Compromises have to be made in relationships of love and matters in order to cope up with the situations.
Background
In Margaret Laurence's The Stone Angel, Hagar Shipley, the protagonist refused to compromise, will determine the outcome of his life and the lives of those around her. "dignity was my wilds and the demon that led me was the fear of ... [I] never free, because I carried my chains within me, and they spread out from me and shackled all I touched. (Laurence, 292). Hagar pride and stubbornness were the reasons for her failed relationships and lack of love in his life. Her excessive pride destroyed her relationship with her father, brother and husband.
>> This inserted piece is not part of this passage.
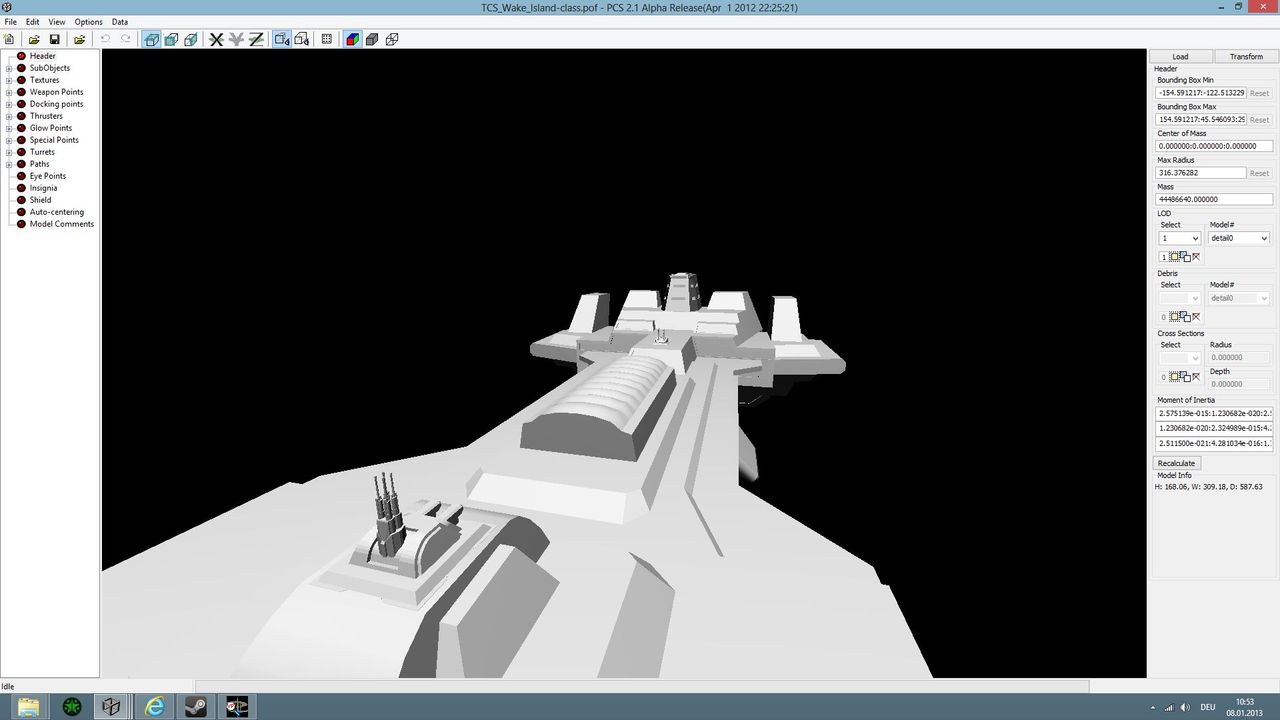Click the Save file toolbar icon
This screenshot has width=1280, height=720.
[54, 39]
It furthermore led to the death of her son John. Her persistence led to her marriage to dissolve, Marvin to be unhappy, her daughter-in desperation right, and her own death.
The overwhelming pride, Hagar was because she could not talk about their love or affection for those around her. She inherited her pride from her father and from an early age she has always refused to show emotion because she was too proud to see one of its weaknesses. Her father know that she was "spine" (p.10) and that "it took him" (p.10). The first sigh of excessive pride, Hagar was shown when her father scolded her for talking to the client that there were errors in the barrel of raisins. She refused to cry before and after the sentence: "I would not let him see me cry, I was in a rage" (p. 9). She went on to build a wall around himself to hide his emotions. Her pride prevented many people in my life. When her brother Dan died, her other brother, Matt asked her to wear a headscarf and her mother's claim to ...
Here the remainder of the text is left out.